A retrospective analysis of tislelizumab and GP regimen neoadjuvant therapy followed by concurrent chemoradiotherapy plus nimotuzumab in patients with high-risk nasopharyngeal carcinoma.

Abstract

e18060 Background: Efficacy of nasopharyngeal carcinoma (NPC) with T4 or N3 remains unsatisfactory due to high-risk of distant metastasis or recurrence, indicating the need of more comprehensive treatment. We aim to analysis the efficacy and safety of tislelizumab and GP regimen in combination with neoadjuvant therapy and concurrent chemoradiotherapy (CCRT) plus nimotuzumab in patients with high-risk NPC. Methods: Our team conducted a retrospective analysis of 44 adult patients with high-risk locally advanced (T4 or N3; M0) nasopharyngeal carcinoma between March 2021 and January 2022, the median follow-up time was 599 days. The patients had received neoadjuvant chemotherapy (gemcitabine,1000 mg/m2, days 1 and 8, cisplatin,80 mg/m2, day 1), and tislelizumab (200mg) on day 1 every 3 weeks for 4 cycles followed by chemoradiotherapy including intensity modulated radiotherapy (IMRT), lobaplatin and nimotuzumab. Lobaplatin was intravenously administered at a dose of 30 mg/m2 on days 1 and 22. Nimotuzumab was intravenously administered at a dose of 200 mg on day 1 every week for 6 weeks.
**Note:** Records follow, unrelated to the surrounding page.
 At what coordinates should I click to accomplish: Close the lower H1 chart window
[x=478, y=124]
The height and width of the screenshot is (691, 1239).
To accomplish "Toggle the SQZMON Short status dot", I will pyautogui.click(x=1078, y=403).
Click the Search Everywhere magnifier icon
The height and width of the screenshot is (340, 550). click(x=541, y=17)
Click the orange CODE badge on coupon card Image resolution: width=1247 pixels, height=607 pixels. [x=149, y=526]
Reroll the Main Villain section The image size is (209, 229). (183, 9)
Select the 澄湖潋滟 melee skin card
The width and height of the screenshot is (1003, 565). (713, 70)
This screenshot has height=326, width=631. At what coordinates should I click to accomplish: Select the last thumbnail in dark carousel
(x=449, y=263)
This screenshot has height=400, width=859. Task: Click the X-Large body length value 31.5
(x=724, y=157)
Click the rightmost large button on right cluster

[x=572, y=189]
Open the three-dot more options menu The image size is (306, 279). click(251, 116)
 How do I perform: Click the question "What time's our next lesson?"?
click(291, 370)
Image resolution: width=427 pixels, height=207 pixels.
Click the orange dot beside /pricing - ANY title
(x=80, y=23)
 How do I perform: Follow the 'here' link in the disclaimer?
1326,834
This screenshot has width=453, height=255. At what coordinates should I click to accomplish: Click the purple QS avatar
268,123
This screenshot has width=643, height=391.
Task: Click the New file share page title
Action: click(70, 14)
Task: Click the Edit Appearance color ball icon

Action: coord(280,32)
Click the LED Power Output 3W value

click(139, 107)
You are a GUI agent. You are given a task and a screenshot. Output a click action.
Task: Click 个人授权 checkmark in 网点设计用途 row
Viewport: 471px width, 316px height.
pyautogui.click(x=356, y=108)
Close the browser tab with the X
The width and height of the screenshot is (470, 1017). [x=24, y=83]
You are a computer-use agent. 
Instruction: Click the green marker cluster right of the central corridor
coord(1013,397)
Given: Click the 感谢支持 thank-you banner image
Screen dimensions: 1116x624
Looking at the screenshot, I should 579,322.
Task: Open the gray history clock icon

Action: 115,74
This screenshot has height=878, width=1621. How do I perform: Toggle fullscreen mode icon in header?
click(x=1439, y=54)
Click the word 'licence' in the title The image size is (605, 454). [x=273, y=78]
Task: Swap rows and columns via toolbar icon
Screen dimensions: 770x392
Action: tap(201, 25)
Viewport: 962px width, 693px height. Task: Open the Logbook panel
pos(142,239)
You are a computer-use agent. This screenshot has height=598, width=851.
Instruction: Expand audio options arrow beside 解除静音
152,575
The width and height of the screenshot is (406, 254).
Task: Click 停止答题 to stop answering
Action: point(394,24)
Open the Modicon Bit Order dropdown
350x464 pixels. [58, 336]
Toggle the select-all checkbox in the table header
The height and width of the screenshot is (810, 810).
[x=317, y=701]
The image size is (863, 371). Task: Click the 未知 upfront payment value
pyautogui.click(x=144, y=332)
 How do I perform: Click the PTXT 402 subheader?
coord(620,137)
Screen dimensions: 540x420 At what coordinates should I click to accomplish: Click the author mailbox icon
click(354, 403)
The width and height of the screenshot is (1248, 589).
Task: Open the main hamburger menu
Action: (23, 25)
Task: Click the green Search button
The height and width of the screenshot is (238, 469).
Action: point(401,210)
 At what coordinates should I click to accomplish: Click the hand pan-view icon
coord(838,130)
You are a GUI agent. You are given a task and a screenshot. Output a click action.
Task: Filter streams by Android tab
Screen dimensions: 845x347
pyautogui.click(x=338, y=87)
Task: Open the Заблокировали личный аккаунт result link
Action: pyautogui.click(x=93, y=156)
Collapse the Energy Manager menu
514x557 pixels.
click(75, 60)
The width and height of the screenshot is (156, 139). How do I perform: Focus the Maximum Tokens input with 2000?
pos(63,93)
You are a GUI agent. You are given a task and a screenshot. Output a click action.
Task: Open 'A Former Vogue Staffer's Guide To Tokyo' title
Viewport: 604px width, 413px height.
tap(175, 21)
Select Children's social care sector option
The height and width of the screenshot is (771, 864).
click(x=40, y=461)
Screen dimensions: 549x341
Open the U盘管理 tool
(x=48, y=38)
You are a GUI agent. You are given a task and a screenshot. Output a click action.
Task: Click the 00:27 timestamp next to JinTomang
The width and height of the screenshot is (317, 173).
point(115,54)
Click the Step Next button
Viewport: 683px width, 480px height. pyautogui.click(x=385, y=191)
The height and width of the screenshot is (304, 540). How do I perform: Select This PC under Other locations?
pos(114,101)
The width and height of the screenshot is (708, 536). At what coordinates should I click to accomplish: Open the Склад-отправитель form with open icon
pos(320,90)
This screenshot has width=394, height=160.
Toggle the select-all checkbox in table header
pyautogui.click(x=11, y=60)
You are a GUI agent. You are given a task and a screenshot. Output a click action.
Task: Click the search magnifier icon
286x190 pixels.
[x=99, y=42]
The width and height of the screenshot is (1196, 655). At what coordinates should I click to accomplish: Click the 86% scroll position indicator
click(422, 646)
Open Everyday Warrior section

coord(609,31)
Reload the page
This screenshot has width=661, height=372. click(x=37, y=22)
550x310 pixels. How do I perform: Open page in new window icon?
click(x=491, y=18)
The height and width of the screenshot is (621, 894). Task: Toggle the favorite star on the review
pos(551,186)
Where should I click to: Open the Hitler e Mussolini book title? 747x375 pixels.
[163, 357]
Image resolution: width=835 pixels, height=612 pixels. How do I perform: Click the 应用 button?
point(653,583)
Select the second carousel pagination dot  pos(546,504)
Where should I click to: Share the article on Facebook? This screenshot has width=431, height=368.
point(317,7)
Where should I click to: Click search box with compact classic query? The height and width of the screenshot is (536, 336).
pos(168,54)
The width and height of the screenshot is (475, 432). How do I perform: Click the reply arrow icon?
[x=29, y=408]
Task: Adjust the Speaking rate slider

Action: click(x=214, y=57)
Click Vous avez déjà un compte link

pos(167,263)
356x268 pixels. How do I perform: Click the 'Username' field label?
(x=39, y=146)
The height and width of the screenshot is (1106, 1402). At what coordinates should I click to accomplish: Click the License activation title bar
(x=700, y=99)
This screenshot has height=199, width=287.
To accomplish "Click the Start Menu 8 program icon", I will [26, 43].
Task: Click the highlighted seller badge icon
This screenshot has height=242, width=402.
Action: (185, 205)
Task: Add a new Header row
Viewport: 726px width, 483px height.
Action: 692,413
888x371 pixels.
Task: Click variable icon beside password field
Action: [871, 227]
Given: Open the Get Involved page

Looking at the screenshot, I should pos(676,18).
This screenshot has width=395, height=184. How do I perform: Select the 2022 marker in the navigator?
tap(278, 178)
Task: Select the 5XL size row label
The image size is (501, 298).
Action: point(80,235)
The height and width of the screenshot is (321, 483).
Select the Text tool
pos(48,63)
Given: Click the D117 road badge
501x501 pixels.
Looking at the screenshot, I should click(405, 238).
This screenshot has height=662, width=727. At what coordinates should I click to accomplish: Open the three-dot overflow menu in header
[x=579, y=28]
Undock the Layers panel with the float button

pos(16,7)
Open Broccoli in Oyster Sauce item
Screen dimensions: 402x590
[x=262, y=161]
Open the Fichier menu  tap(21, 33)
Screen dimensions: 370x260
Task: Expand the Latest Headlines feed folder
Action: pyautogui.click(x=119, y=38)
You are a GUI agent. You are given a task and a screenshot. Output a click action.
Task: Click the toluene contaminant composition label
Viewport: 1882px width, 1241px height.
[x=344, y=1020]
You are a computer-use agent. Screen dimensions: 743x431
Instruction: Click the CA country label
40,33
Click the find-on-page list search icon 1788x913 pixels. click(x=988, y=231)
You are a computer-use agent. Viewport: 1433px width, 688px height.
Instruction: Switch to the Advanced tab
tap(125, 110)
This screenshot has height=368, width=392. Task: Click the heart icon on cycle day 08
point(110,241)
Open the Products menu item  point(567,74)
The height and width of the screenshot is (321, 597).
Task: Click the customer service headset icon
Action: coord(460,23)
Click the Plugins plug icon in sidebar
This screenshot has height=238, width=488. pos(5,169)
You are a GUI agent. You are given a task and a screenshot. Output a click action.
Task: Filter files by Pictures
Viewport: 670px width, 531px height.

All patients underwent response assessments during neoadjuvant therapy, chemoradiotherapy and follow-up at regular intervals. Results: 44 patients were identified with the median age being 50y(24y-70y). At neoadjuvant treatment period, 44 patients completed 170 cycles of the combination of tislelizumab and GP regimen. During concurrent chemo-radiotherapy period, 42 (95.45%) of 44 patients completed 6 weeks of nimotuzumab treatment and 41 (93.18%) of 44 patients completed 2 cycles of lobaplatin treatment. Overall, 20 patients (45.5%) had a complete response, and 24 (54.5%) had a partial response after neoadjuvant therapy before the start of chemoradiotherapy. At 3 months and 6 months after radiotherapy, 90.9% (40 of 44) and 97.7% (43 of 44) of the patients had a complete response. 42 of the 44 patients were alive (95.5%). 3 events of recurrence(1) or death(2) were recorded. 19 (43.2%) of 44 patients had grade 3-4 treatment-related adverse events, and grade 3-4 immune-related adverse events(irAE) was recorded in 3 patients (6.8%) in the entire treatment. Grade 3-4 irAEs were rash(2) and hypothyroidism(1). Conclusions: Neoadjuvant therapy with tislelizumab and GP regimen followed by concurrent chemoradiotherapy plus nimotuzumab seems to have promising efficacy, lower toxic effects and better treatment compliance, which is a new treatment strategy for high-risk NPC.